-- TASK REQUIREMENTS --
Give back all of the records underneath exactly, with no omissions.

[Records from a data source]
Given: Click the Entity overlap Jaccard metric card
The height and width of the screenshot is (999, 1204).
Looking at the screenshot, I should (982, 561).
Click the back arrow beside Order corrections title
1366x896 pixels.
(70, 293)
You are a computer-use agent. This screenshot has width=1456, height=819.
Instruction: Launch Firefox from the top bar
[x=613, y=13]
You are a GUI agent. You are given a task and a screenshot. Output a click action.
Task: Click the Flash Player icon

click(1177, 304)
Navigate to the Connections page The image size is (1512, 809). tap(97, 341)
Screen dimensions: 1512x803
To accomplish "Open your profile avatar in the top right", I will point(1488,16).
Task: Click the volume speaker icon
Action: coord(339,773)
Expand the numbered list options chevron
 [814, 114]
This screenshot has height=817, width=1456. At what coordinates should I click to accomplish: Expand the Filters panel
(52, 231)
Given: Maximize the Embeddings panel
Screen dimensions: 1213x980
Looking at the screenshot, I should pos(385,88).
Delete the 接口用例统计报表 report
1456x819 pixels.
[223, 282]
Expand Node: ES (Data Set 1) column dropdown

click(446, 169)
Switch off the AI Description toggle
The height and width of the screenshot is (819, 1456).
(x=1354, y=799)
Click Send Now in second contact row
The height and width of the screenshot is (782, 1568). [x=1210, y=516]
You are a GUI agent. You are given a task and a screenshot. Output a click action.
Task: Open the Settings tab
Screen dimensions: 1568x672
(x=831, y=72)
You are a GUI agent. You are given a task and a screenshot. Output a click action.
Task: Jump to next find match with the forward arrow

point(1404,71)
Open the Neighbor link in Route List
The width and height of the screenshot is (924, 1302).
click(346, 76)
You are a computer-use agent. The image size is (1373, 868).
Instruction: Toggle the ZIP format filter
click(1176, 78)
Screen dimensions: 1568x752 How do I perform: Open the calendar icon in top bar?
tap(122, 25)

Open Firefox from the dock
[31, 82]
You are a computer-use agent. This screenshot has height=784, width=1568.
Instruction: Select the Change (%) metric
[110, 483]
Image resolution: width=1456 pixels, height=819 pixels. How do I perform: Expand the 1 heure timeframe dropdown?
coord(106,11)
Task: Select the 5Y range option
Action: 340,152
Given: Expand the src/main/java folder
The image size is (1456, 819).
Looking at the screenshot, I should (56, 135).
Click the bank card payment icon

-- SOLUTION FOR THIS PROBLEM --
Given: Click the Entity overlap Jaccard metric card
The height and width of the screenshot is (999, 1204).
Looking at the screenshot, I should (982, 561).
Click the back arrow beside Order corrections title
1366x896 pixels.
(70, 293)
You are a computer-use agent. This screenshot has width=1456, height=819.
Instruction: Launch Firefox from the top bar
[x=613, y=13]
You are a GUI agent. You are given a task and a screenshot. Output a click action.
Task: Click the Flash Player icon

click(1177, 304)
Navigate to the Connections page The image size is (1512, 809). tap(97, 341)
Screen dimensions: 1512x803
To accomplish "Open your profile avatar in the top right", I will point(1488,16).
Task: Click the volume speaker icon
Action: coord(339,773)
Expand the numbered list options chevron
 [814, 114]
This screenshot has height=817, width=1456. At what coordinates should I click to accomplish: Expand the Filters panel
(52, 231)
Given: Maximize the Embeddings panel
Screen dimensions: 1213x980
Looking at the screenshot, I should pos(385,88).
Delete the 接口用例统计报表 report
1456x819 pixels.
[223, 282]
Expand Node: ES (Data Set 1) column dropdown

click(446, 169)
Switch off the AI Description toggle
The height and width of the screenshot is (819, 1456).
(x=1354, y=799)
Click Send Now in second contact row
The height and width of the screenshot is (782, 1568). [x=1210, y=516]
You are a GUI agent. You are given a task and a screenshot. Output a click action.
Task: Open the Settings tab
Screen dimensions: 1568x672
(x=831, y=72)
You are a GUI agent. You are given a task and a screenshot. Output a click action.
Task: Jump to next find match with the forward arrow

point(1404,71)
Open the Neighbor link in Route List
The width and height of the screenshot is (924, 1302).
click(346, 76)
You are a computer-use agent. The image size is (1373, 868).
Instruction: Toggle the ZIP format filter
click(1176, 78)
Screen dimensions: 1568x752 How do I perform: Open the calendar icon in top bar?
tap(122, 25)

Open Firefox from the dock
[31, 82]
You are a computer-use agent. This screenshot has height=784, width=1568.
Instruction: Select the Change (%) metric
[110, 483]
Image resolution: width=1456 pixels, height=819 pixels. How do I perform: Expand the 1 heure timeframe dropdown?
coord(106,11)
Task: Select the 5Y range option
Action: 340,152
Given: Expand the src/main/java folder
The image size is (1456, 819).
Looking at the screenshot, I should (56, 135).
Click the bank card payment icon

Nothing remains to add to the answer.